• **Task requirements**
[a] In the passage on student competencies, what are the general competencies mainly achieved through, and what drives the continued development of these skills across the program? Answer in one to three sentences.
[b] Quote the passage on student competencies from "They also improve" to "and professional practice.".

• **Given passage**
****************************************
During the studies, students improve general competencies (ability to analyse, problems solving, integration of theory and practice, synthesis), mainly achieved through lectures followed by different types of exercises. It is very important to engage students in solving practical problems within exercises and practice. Additionally improved are the communication skills gained through oral presentations and written reports, use of information technology, ability to work independently or in a team, integration and evaluation of information from variety of sources, effective and continual learning. Some of these competencies are partly obtained through the acquisition of other skills. These skills are continually developed, upgraded and improved throughout the program and in particular with the increase of the complexity of the seminar papers and practical problems to be solved by the students;

They also improve subject-specific skills of planning how to solve practical problems, the use of laboratory methods for obtaining the data, data analysis and their critical analysis, preparation of reports, presentations, effective use of computers in practice. These are achieved mainly through laboratory exercises and professional practice.
****************************************
Records from a collection:
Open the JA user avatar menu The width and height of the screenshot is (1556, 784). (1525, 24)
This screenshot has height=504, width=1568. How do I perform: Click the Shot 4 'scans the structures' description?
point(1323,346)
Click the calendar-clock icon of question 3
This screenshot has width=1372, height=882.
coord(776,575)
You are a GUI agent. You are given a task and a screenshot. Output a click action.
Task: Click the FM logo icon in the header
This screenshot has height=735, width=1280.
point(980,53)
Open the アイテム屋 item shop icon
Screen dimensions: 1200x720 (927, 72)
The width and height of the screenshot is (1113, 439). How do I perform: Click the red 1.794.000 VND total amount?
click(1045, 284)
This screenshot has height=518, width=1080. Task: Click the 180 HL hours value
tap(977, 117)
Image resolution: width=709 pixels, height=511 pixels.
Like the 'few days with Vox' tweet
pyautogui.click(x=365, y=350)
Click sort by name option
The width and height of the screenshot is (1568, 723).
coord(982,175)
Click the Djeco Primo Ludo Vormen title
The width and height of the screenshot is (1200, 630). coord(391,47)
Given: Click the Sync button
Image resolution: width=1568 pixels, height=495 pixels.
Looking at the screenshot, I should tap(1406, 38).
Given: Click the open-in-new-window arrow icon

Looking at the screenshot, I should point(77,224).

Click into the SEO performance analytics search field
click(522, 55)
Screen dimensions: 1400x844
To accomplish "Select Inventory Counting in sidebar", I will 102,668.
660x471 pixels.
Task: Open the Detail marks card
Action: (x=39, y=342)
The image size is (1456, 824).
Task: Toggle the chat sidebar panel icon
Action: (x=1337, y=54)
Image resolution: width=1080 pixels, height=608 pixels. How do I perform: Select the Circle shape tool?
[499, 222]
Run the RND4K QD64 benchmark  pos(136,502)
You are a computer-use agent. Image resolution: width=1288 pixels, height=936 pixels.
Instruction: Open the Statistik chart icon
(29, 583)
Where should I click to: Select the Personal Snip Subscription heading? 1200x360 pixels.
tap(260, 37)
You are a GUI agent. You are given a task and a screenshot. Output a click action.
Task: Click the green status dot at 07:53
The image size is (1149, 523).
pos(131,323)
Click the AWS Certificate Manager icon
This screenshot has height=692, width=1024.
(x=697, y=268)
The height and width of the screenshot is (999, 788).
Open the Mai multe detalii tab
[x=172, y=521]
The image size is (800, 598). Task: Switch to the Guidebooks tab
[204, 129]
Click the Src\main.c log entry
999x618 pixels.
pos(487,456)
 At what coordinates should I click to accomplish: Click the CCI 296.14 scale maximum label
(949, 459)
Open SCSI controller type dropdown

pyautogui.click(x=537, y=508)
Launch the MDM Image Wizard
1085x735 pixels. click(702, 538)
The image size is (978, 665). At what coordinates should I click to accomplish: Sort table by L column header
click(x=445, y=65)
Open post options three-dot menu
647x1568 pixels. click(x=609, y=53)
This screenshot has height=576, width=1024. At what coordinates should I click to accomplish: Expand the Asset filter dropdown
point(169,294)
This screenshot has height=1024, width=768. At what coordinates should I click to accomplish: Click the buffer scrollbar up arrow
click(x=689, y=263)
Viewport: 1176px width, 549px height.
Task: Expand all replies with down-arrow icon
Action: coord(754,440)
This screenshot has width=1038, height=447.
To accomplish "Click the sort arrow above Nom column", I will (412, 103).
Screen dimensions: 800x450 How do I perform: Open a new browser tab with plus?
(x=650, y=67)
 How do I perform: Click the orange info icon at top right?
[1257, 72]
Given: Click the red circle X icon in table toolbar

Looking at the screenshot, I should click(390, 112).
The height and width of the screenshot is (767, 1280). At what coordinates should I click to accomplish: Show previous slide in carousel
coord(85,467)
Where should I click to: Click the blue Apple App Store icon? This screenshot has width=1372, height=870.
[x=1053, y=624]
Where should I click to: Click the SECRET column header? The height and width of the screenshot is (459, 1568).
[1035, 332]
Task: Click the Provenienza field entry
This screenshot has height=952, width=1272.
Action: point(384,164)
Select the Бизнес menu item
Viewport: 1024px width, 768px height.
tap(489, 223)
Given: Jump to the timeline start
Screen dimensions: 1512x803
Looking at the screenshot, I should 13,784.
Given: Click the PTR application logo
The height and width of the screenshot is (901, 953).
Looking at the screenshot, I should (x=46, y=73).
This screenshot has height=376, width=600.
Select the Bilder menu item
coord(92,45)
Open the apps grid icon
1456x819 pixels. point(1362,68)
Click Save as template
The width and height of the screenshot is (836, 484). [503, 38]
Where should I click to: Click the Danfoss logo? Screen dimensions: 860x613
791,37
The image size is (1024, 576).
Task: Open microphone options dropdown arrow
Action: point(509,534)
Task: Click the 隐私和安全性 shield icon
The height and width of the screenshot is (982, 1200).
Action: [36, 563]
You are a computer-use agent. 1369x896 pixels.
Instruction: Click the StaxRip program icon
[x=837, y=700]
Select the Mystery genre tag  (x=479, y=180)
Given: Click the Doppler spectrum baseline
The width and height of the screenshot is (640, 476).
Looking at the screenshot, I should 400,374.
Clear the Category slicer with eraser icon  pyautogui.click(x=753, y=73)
****************************************
• **Solutions to the problems**
[a] The general competencies are mainly achieved through lectures followed by different types of exercises. They continue to develop throughout the program, particularly as the seminar papers and the practical problems students must solve grow more complex.

[b]
They also improve subject-specific skills of planning how to solve practical problems, the use of laboratory methods for obtaining the data, data analysis and their critical analysis, preparation of reports, presentations, effective use of computers in practice. These are achieved mainly through laboratory exercises and professional practice.